Incrementality Testing: Frequently Asked Questions
Incrementality Testing: Frequently Asked Questions
š Test Design & Setup
Do you need our attribution data to design or analyze a test? No. Incrementality tests are designed and analyzed using your conversion or revenue data directly, not attribution outputs. Attribution tells you which touchpoints received credit; a geo test compares what actually happened in test markets against a modeled counterfactual. The two methodologies are independent, which is part of what makes incrementality a valuable check on attribution. That said, attribution data can be useful context when prioritizing which channels to test or interpreting results alongside a broader measurement picture.
Why do you use media markets instead of states? Media markets give us more units to work with, which is critical for building a well-matched synthetic control and achieving adequate statistical power. The U.S. has over 200 media markets but only 50 states, meaning market-level designs allow for more precise matching, more flexibility in holdout construction, and smaller holdout footprints relative to total spend. States also vary enormously in size, making them harder to balance across test and control groups. Media markets are the standard unit for media buying in the U.S., which means holdouts can be cleanly executed with most channel partners. See How Rockerbox Minimizes Business Disruption During a Test for more on how market selection works in practice.
How many markets do we need to run a test? There is no fixed minimum, but the practical floor is determined by the power analysis. You need enough conversion volume across test markets that a real incremental effect, if it exists, produces a signal the model can detect against normal variance. The simulation-based MDE calculation Rockerbox runs before launch will tell you whether a proposed market set is adequate. In practice, tests with fewer than 20 media markets in each cell are harder to power, particularly for lower-volume KPIs.
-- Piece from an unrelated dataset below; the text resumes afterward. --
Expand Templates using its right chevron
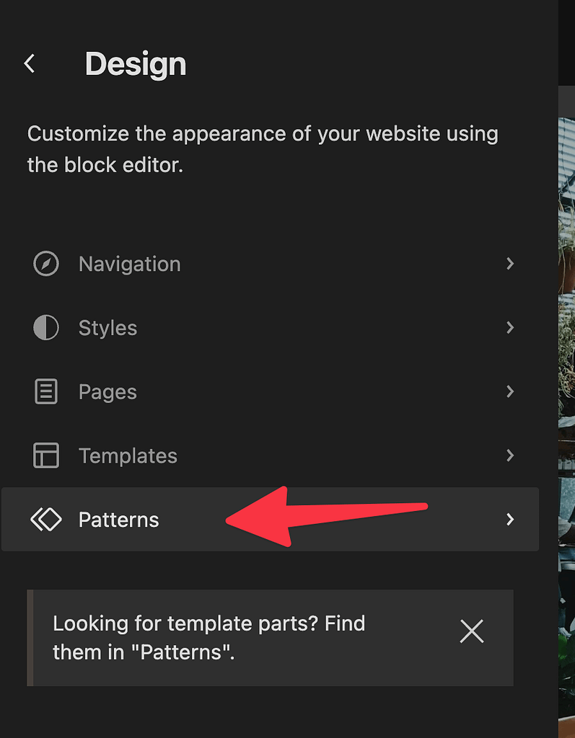The width and height of the screenshot is (575, 738). point(510,455)
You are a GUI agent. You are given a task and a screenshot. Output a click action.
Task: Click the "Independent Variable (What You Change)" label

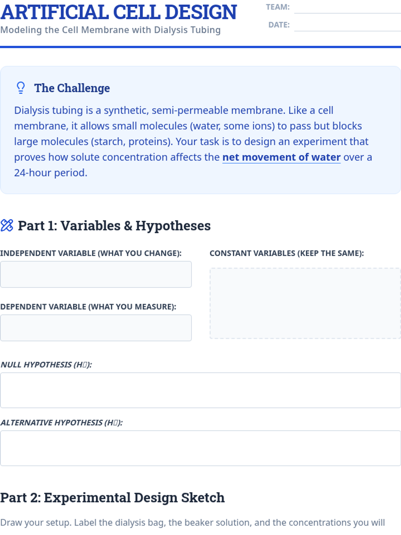coord(91,253)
See How Rockerbox Minimizes Business Disruption During a Test for how market selection is balanced against statistical requirements.
What channels can be geo-tested? Any channel where spend can be adjusted at the market level can be tested with a geo-based holdout or heavy-up design. This includes paid social, paid search, connected TV, streaming audio, display, direct mail, and out-of-home. Channels where geo-level control is difficult, such as linear TV, influencer, some podcast buys, or organic social, may require alternative methodologies like difference-in-differences designs. If you are unsure whether your channel is testable, your Rockerbox Professional Services contact can advise on design options.
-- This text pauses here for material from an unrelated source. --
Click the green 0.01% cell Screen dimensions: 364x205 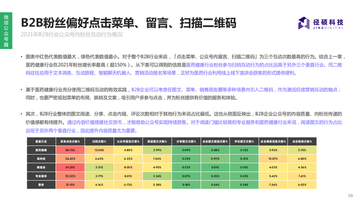click(215, 167)
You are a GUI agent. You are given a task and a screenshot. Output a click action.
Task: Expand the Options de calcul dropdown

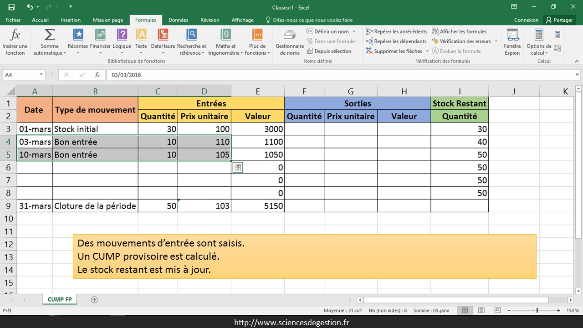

What KPIs can be measured in a test? Any metric you can observe at the market level on a daily or weekly basis. Common KPIs include purchases, revenue, new customer revenue, site visits, leads, sign-ups, and app installs. The quality of the geographic signal in your KPI data matters significantly. KPIs with a hard address, such as a shipping address for an ecommerce purchase or a physical store visit, are the most reliable for geo-based testing because they tie conversions to a precise location. IP-based location signals, which underpin many site visit and lead metrics, are less accurate and more prone to misattribution across markets, which can introduce noise into the counterfactual and widen confidence intervals. If your primary business KPI is something other than purchases or store conversions, it is worth discussing with your Rockerbox team how the location signal quality affects test design before launch.
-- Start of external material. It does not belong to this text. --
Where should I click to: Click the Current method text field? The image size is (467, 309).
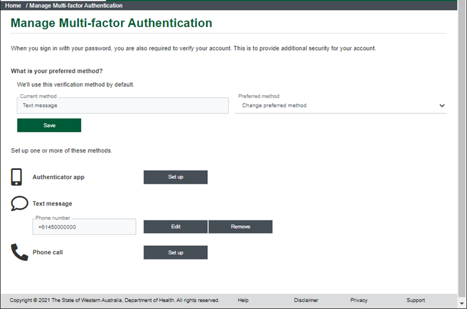[x=123, y=106]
Can we run multiple tests at the same time? Yes, but only if the tests use completely separate market pools. Running two tests that overlap in the same media markets will contaminate both results, because you cannot isolate the effect of each channel independently. If your market footprint is large enough to divide into non-overlapping pools with sufficient conversion volume in each, concurrent tests are possible. For most brands, the more practical approach is to sequence tests and prioritize the most budget-impactful channels first.
š Business Impact
How much revenue are we actually putting at risk by running a test? Much less than it typically feels like. For a holdout test on a channel representing 20% of your budget, run in 20% of markets, for one month during a normal non-promotional period, the absolute maximum revenue affected works out to approximately 0.1% of annual revenue. That calculation is 20% (channel spend share) Ć 20% (holdout market fraction) Ć 50% (media-driven share of total revenue) Ć 5% (share of annual revenue in the test window). Even that ceiling overstates the real impact, because organic demand continues in holdout markets regardless of whether the tested media is running. See How Rockerbox Minimizes Business Disruption During a Test for the full breakdown.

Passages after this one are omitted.